◆ **WORK TO COMPLETE**
Look below for the line that has "Given: Select the Centre de partage tab". Set down the lines from there through the line that has "Where should I", exactly as written.

◆ **EXCERPTED RECORDS**
* * * * * * * * *

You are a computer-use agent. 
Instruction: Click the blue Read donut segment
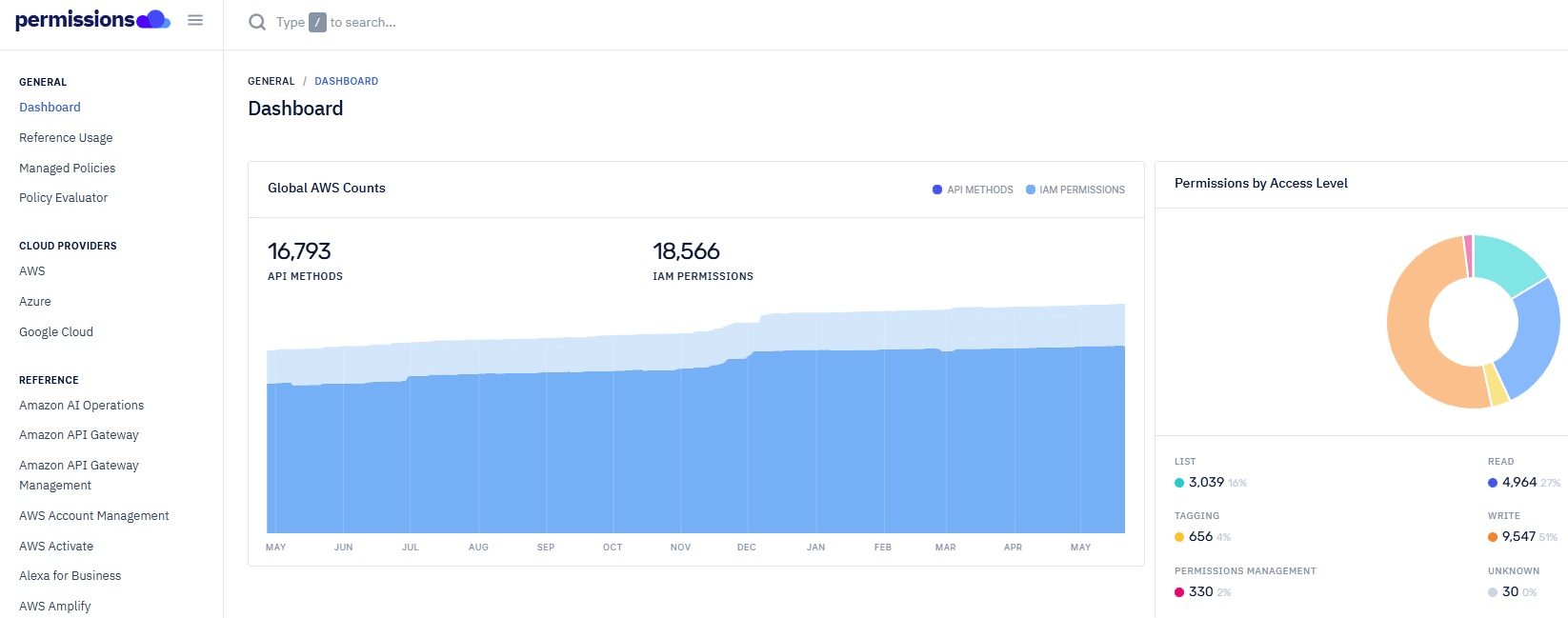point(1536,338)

* * * * * * * * *

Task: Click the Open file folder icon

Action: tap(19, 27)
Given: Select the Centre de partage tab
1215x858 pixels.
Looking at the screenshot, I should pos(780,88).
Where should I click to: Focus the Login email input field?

* * * * * * * * *

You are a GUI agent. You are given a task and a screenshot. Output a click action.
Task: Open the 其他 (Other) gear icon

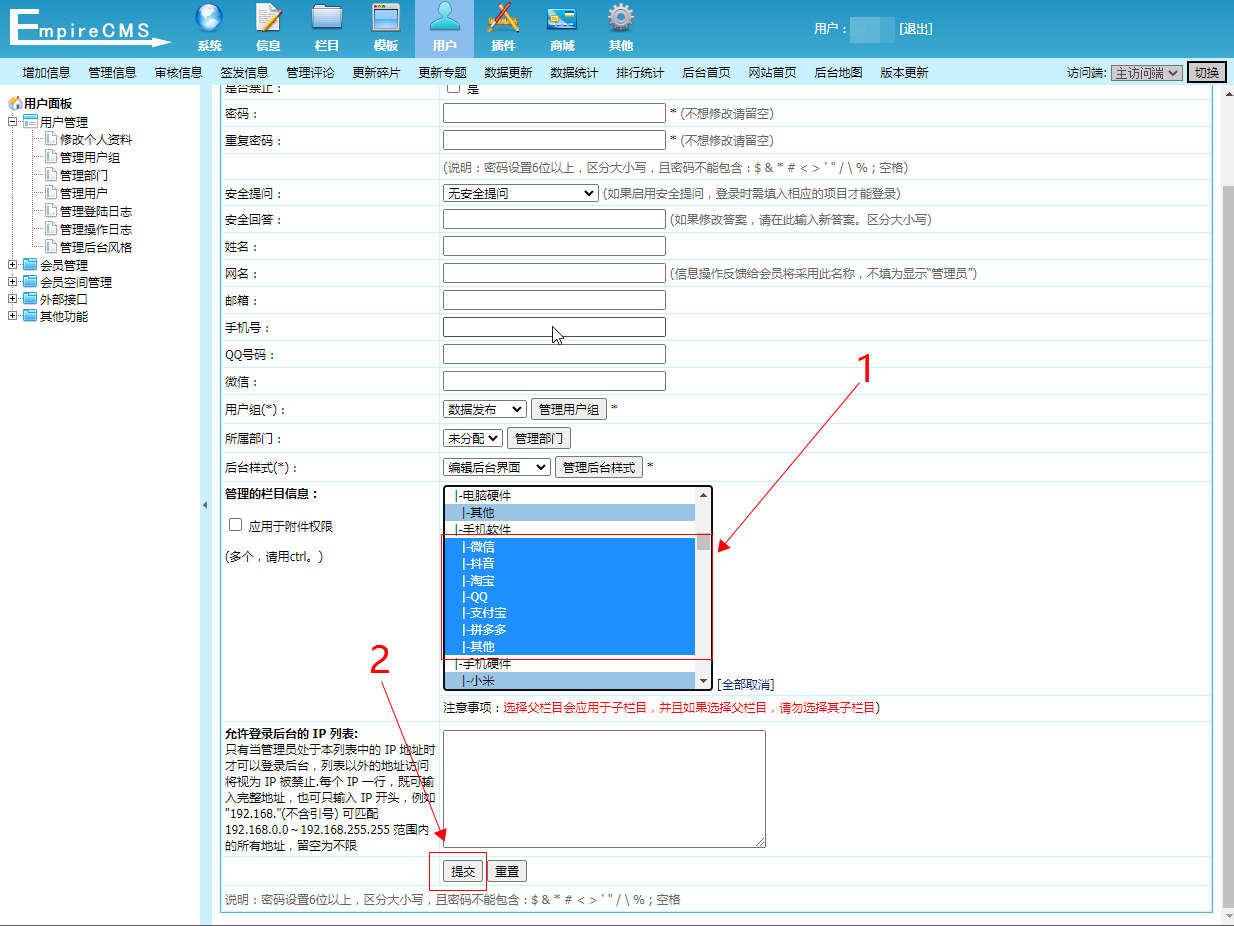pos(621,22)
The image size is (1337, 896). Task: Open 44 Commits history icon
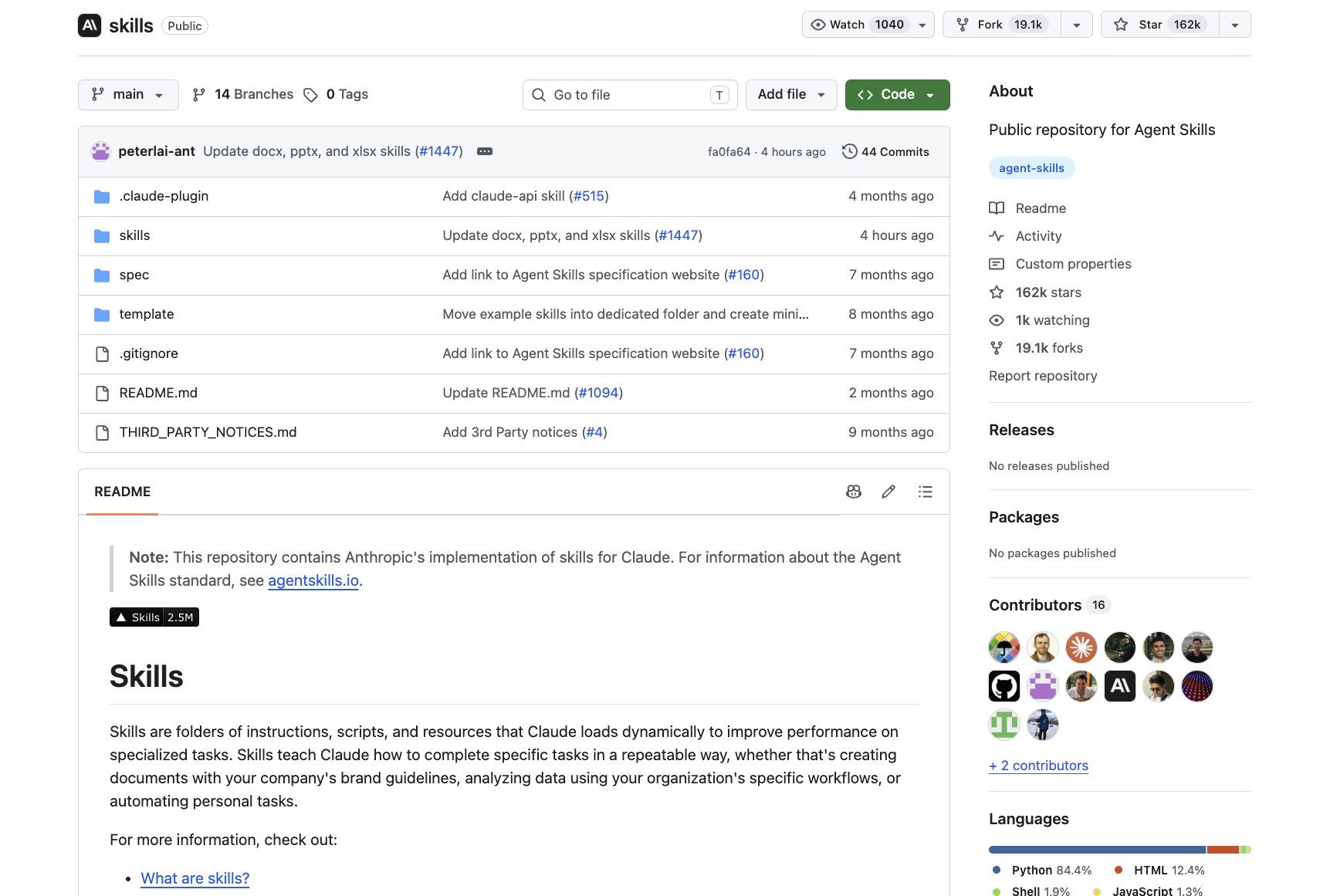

* * * * * * * * *

◆ **RESULT OF THIS EXERCISE**
Given: Select the Centre de partage tab
1215x858 pixels.
Looking at the screenshot, I should pos(780,88).
Where should I click to: Focus the Login email input field?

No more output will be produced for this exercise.